* Given records
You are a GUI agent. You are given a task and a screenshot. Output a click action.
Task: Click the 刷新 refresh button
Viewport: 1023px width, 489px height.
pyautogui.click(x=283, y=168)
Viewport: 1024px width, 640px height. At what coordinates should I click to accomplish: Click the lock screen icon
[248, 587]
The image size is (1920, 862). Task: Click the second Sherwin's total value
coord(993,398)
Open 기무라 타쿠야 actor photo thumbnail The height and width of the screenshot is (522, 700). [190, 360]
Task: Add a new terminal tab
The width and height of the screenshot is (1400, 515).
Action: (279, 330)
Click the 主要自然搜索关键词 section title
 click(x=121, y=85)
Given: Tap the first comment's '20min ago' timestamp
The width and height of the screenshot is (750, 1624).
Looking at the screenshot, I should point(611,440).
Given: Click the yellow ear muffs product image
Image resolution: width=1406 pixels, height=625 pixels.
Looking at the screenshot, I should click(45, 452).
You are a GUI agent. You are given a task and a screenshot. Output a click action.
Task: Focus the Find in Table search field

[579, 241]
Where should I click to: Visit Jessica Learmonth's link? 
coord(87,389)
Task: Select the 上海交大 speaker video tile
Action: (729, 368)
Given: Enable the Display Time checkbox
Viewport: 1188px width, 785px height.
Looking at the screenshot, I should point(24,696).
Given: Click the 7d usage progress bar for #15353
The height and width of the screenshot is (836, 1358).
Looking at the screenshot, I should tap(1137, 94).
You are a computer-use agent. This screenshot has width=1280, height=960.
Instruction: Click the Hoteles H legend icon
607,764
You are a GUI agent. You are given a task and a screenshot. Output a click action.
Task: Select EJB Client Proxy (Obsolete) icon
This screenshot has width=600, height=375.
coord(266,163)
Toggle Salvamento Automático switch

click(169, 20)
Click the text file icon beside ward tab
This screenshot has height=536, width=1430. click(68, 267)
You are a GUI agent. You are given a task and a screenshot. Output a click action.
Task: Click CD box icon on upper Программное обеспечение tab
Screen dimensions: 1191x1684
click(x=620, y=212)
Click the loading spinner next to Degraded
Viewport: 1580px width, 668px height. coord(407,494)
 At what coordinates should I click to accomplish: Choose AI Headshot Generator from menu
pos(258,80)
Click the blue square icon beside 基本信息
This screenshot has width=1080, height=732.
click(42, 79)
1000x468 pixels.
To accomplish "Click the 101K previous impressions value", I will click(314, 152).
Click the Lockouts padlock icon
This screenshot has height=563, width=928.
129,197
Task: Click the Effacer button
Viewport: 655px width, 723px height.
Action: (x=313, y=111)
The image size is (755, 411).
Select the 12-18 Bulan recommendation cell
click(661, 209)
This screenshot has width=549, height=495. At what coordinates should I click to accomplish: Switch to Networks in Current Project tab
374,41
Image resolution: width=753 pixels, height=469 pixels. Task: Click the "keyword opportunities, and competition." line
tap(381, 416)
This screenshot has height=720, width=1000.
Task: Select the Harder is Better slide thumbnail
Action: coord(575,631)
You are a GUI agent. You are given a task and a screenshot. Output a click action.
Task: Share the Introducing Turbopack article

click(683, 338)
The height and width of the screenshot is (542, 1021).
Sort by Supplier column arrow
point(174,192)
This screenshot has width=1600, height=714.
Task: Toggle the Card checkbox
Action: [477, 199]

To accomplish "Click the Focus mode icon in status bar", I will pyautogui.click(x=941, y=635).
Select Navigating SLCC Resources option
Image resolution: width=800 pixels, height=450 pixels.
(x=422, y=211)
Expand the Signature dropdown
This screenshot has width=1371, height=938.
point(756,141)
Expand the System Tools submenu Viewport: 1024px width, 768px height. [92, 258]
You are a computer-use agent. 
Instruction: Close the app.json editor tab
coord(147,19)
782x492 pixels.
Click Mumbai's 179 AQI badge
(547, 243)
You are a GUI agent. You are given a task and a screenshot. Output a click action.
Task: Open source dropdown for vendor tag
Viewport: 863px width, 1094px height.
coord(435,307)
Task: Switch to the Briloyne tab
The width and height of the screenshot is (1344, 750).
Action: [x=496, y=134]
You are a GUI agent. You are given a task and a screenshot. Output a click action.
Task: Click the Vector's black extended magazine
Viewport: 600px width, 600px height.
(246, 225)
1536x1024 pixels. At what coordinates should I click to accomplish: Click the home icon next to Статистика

* Problem
Your response should hold the lines from the first line of the entries above through the line with "Task: Add a new terminal tab", each retyped exactly, and nothing else.

* Response area
You are a GUI agent. You are given a task and a screenshot. Output a click action.
Task: Click the 刷新 refresh button
Viewport: 1023px width, 489px height.
pyautogui.click(x=283, y=168)
Viewport: 1024px width, 640px height. At what coordinates should I click to accomplish: Click the lock screen icon
[248, 587]
The image size is (1920, 862). Task: Click the second Sherwin's total value
coord(993,398)
Open 기무라 타쿠야 actor photo thumbnail The height and width of the screenshot is (522, 700). [190, 360]
Task: Add a new terminal tab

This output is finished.